I’ve found a helpful table from the company’s 2023 investor presentation. Here are some of the words I think will be useful to know.
‘Segmental’ refers to different portions of the total revenue stream.
‘Margin’ refers to the profit divided by the total revenue.
And ‘Central’ refers to corporate costs rather than costs associated with any particular division.
Let’s take a look:
What I find most interesting about this table is that the largest revenue streams (retail and grocery) also have the highest margins (9.8% and 10.7%).
Now, it’s worth noting the company has significant competitors. These include Nestle, Danone, and Kerry Group. Having such strong peers in the industry could prove a long-term disadvantage to Associated British Foods.
What do the financials look like?
While it’s nice to know a company is well diversified, paying acute attention to financial statements is how I aim to get ahead in investing.
The three main statements in investing are the balance sheet, the income statement, and the cash flow statement.
Usually, I’ll look at the income statement first. Associated British Foods’ one seems pretty good. Revenue has steadily increased from £10.4bn in 2008 to £25.4bn today.
However, liabilities have been increasing on the balance sheet, typically concerned with debt and the company’s assets. In 2019, total liabilities were around 30% of total assets; today, they’re about 40%.
Based on the time that happened, it looks like the pandemic negatively affected the company. It’s done well to keep itself relatively stable, in my opinion.
A look at the price
Here’s why I’m most interested in Associated British Foods right now: the price.
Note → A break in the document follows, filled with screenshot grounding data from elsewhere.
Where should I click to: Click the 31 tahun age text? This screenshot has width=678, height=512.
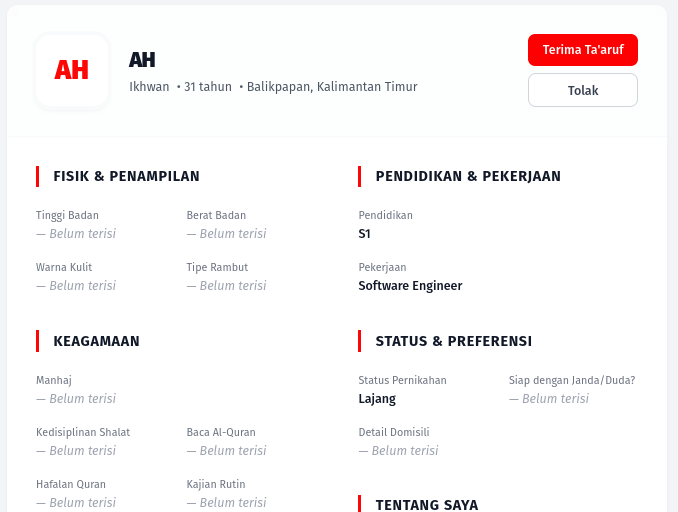[208, 87]
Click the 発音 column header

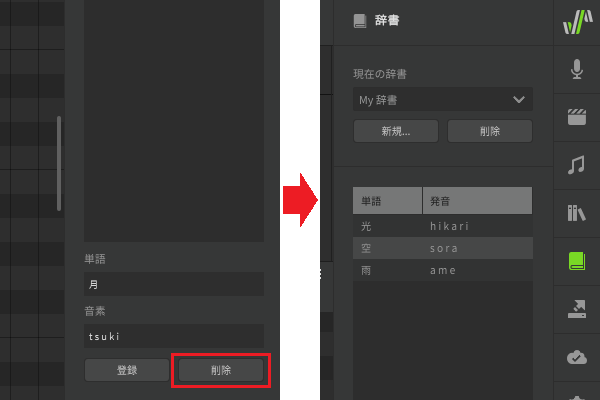[476, 201]
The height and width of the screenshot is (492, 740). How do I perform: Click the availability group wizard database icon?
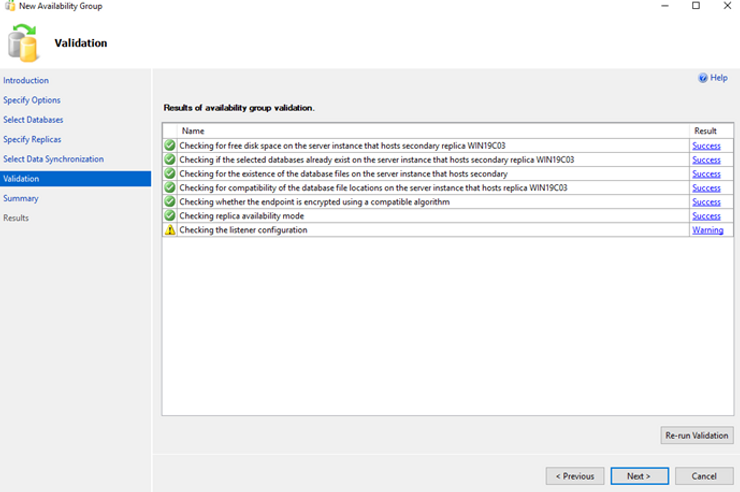click(x=22, y=42)
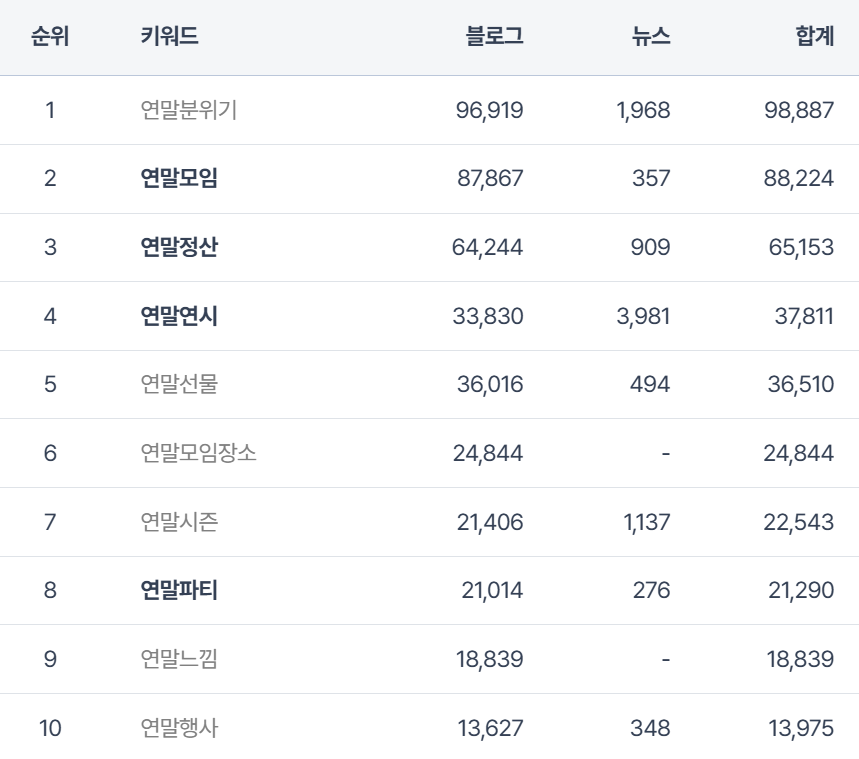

It’s currently down around 30% since 2015!
But the company’s price-to-earnings (P/E) ratio is around 18. That’s not too bad, but it’s not exactly cheap, considering 1,300 companies in the consumer-packaged goods industry have an average P/E ratio of about 18.5.
Mind you, one of the reasons the price could be down is that net income was £1.2bn in 2017, but it dropped to as low as £455m in 2020. The good news is now it’s back up to £1bn.
Personally, I think the shares look quite good right now.
Closing thoughts
While I think the business has some compelling points, it’s too soon for me to know whether I would buy the shares.
From my ongoing research, I know there are other companies I’m more convinced of, and some I already own that I want to buy more shares in when I can.
Let’s see, though; this is a good deal after all, in my opinion.